C’est du pain béni en temps de crise, non seulement pour les hôtels mais aussi pour les compagnies de transport aérien. Quand on a un parc aussi important que la RAM, on ne peut être indifférent à l’offre des voyagistes. Les TO assurent en moyenne 30% du remplissage des sièges de la RAM. Les TO prennent des charters entiers (cas d’Etapes Nouvelles, premier client de la compagnie nationale avec, à sa disposition, deux avions presque en permanence). Parfois, les voyagistes n’achètent pas mais prennent en allongement un certain nombre de sièges pour mieux les vendre dans leurs sites avec l’engagement de restituer quinze jours d’avance.
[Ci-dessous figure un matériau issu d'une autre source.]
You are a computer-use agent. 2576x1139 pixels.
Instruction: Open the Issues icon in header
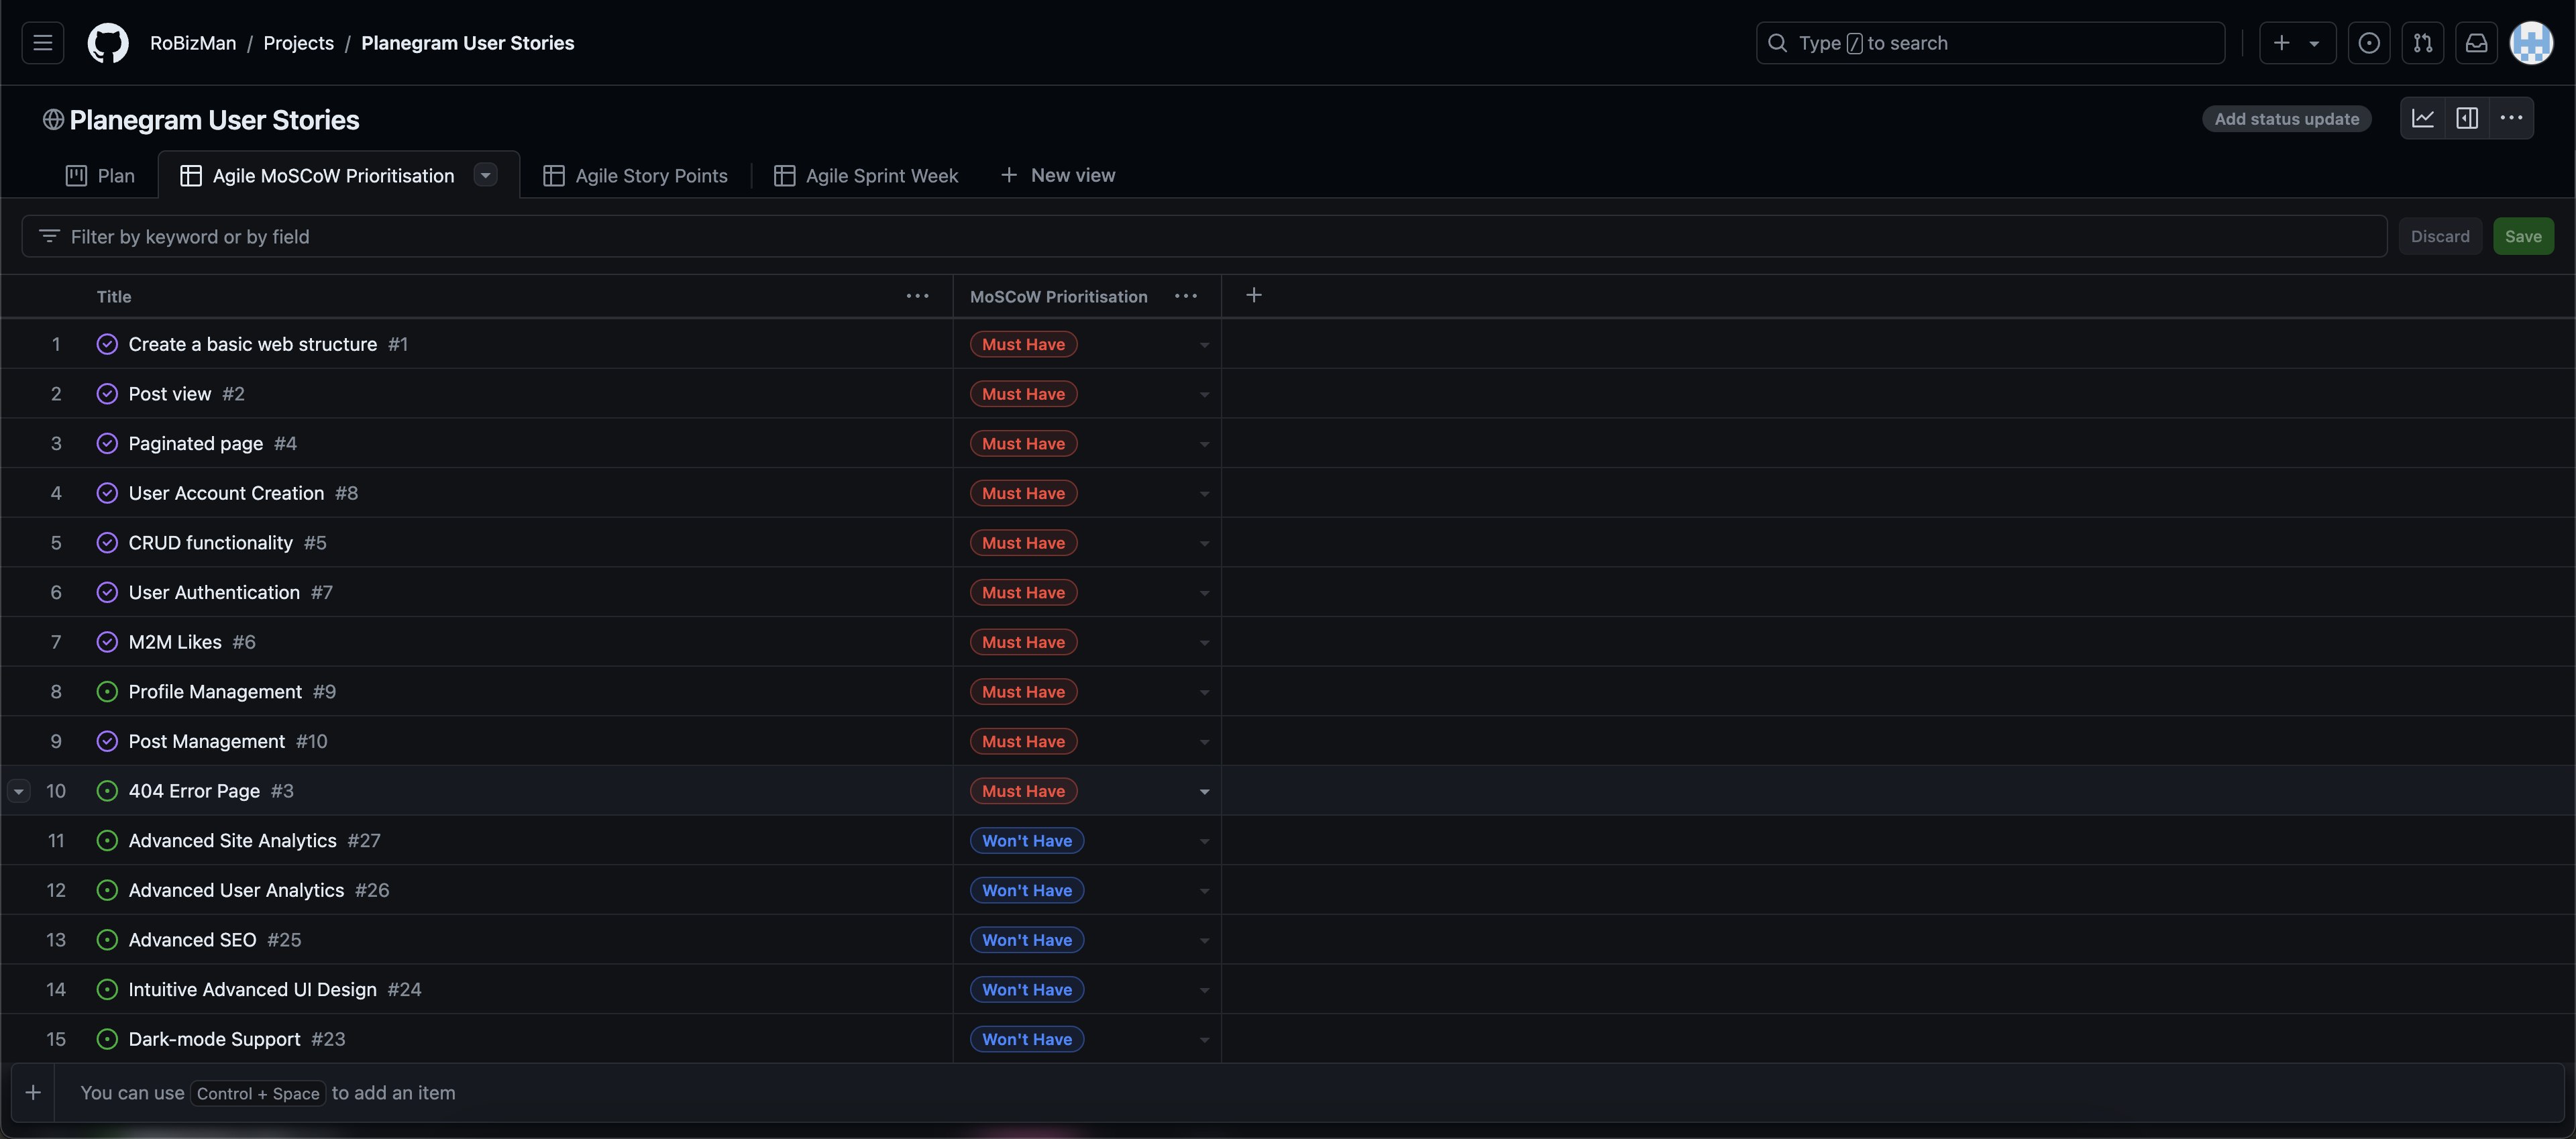pyautogui.click(x=2368, y=43)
Dans tous les cas, souligne Mohamed Benkirane, «le risque est supporté par le TO». Selon le directeur de la RAM, pour le moyen courrier, les prix ont baissé au départ de l’Europe avec la montée de l’euro.
Les voyagistes ne peuvent, déclare Samir Ghraib, se hasarder à comprimer leurs marges en deçà de 8%. Ce TO, qui s’engage sur des allongements conséquents dans les hôtels et auprès de la compagnie nationale, parvient, en jouant avec la masse, à faire des produits sur la base d’une marge de 2%. En temps de crise, tout le monde y trouve son compte, hôteliers, TO et transporteurs. Reste à savoir, dans cette configuration, et dans le chiffre d’affaires réalisé par le tourisme, combien reste-t-il au Maroc ? Sachant que, désormais, pour mieux pousser les TO à programmer le Maroc, le ministère du Tourisme soutient, via l’ONMT, ces opérateurs à réaliser dans la confection de leurs brochures et de leurs supports marketing. Fram, Etapes Nouvelles, Maxi pour la France, Globalia pour l’Espagne et dernièrement First Choice pour le marché anglais ont tous bénéficié de ces fonds qu’un cadre du ministère refuse d’appeler subvention. «C’est la pratique imposée par la logique du marché. L’Egypte fait plus et soutient également les transporteurs et les compagnies charters. Le Maroc n’a accordé aux TO français que 7 millions de dirhams pour réaliser leurs brochures. Les retombées ont été importantes depuis». Une bonne stratégie mais qui ne concerne pas (question notée dans le procès-verbal du dernier conseil d’administration de l’ONMT), les agences marocaines, réceptives des TO et qui, tout comme ces derniers, confectionnent aussi des brochures. Mais, conclut, Saïd Benazouz, c’est une question de rapport de forces.